**AUFGABEN:**
1. Stimmen diese Aussagen mit dem Textauszug über Madame de Bargeton überein? Antworte jeweils mit Ja oder Nein und zitiere wörtlich die Stelle, die das entscheidet: (a) Madame de Bargeton schätzt die Kunst in all ihren Formen. (b) Baron Sixte du Châtelet führt Lucien bei ihr ein. (c) Nach drei Monaten darf Lucien sie Louise nennen.
2. Fasse den Textauszug über Madame de Bargeton in zwei Sätzen zusammen.
··· TEXTAUSZUG ···
Wir erfahren mehr über Madame de Bargeton. Die zwar die Kunst in all ihren Formen schätzt, mangels Austausch mit Gleichgesinnten aber ein ulkiges Landei ist. „Unsere Lächerlichkeiten sind ja zum großen Teil Entstellungen eines echten Gefühls und wirklicher Vorzüge, denen es an Pflege gefehlt hat. Stolz, den nicht der Verkehr in der großen Welt modelt, verwandelt sich in Steifheit“.
Sie langweilt ihre zombiehaften Aristofreunde mit Gedichten auf den Sonnenuntergang, spielt die Leier, macht Konversation, wie man sie auch in Kreuzberg oder Neukölln am Nebentisch aufschnappen könnte: „Naïs ging unerträglich verschwenderisch mit Superlativen um und dies auch in der Unterhaltung, so daß die geringsten Dinge gigantische Umrisse annahmen. Typisch, Individualistisch, Synthetisch, Dramatisch, Superior, Kolossal, Engelhaft, Tragisch, das waren so ihre Worte, denn man muß die Sprache einen Augenblick vergewaltigen, damit die neuen Perspektiven sichtbar werden, an denen einige Frauen Geschmack finden.“

Für sie ändert sich alles, als ihr neuer Bekannter Baron Sixte du Châtelet den kleinen Dichter Lucien bei ihr einführt. Ausgestattet in der schönsten Mode, die seine Schwester sich vom Mund abgespart hat, erscheint er wie Apoll vor der liebeshungrigen Dame. Sie fangen an zu flirten, kommen in fünf Monaten schließlich soweit, dass Lucien sie mit dem nur für ihn reservierten Namen Louise anreden darf. In einem Moment höchster Leidenschaft wird sogar eine Stirn geküsst.
··· VORLIEGENDE DATEN ···
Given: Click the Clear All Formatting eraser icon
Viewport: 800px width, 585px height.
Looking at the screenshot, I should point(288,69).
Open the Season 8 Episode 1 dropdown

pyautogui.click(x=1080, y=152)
···
**LÖSUNGEN:**
1.
(a) Ja: „Die zwar die Kunst in all ihren Formen schätzt“
(b) Ja: „als ihr neuer Bekannter Baron Sixte du Châtelet den kleinen Dichter Lucien bei ihr einführt“
(c) Nein: „kommen in fünf Monaten schließlich soweit, dass Lucien sie mit dem nur für ihn reservierten Namen Louise anreden darf“

2. Madame de Bargeton schätzt die Kunst, ist aber mangels Austausch mit Gleichgesinnten ein ulkiges Landei und langweilt ihre Aristofreunde mit Gedichten und einer Sprache voller Superlative. Als Baron Sixte du Châtelet den kleinen Dichter Lucien bei ihr einführt, fangen die beiden an zu flirten, und nach fünf Monaten darf Lucien sie Louise nennen.